* _Dataset extract_
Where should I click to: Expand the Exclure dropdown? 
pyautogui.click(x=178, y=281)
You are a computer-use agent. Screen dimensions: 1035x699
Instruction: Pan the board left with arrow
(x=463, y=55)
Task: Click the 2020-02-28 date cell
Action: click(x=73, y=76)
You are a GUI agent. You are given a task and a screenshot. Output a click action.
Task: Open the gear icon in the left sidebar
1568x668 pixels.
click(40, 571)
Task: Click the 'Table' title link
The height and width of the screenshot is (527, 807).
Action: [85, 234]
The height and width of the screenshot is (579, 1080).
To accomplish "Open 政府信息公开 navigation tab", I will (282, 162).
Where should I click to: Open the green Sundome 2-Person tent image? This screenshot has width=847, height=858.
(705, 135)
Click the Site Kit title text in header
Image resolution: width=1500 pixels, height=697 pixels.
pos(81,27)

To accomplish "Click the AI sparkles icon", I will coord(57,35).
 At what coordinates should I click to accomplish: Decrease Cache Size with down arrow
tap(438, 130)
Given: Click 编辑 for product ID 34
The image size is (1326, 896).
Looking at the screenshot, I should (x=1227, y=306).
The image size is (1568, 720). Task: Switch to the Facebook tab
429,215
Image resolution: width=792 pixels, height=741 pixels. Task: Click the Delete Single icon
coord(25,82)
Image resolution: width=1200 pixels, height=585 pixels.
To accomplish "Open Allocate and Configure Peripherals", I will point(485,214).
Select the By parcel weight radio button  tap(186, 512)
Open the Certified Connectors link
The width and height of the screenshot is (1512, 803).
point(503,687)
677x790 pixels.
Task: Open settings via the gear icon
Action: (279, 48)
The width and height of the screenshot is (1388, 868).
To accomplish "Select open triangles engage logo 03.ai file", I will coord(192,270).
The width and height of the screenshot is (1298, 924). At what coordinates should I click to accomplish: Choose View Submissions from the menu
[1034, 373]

* _What you have to do_
Begin with the first line of the data above and, please, print each line exactly until you have printed the line containing "You are a GUI"; print nothing else.

* _Answer to this task_
Where should I click to: Expand the Exclure dropdown? 
pyautogui.click(x=178, y=281)
You are a computer-use agent. Screen dimensions: 1035x699
Instruction: Pan the board left with arrow
(x=463, y=55)
Task: Click the 2020-02-28 date cell
Action: click(x=73, y=76)
You are a GUI agent. You are given a task and a screenshot. Output a click action.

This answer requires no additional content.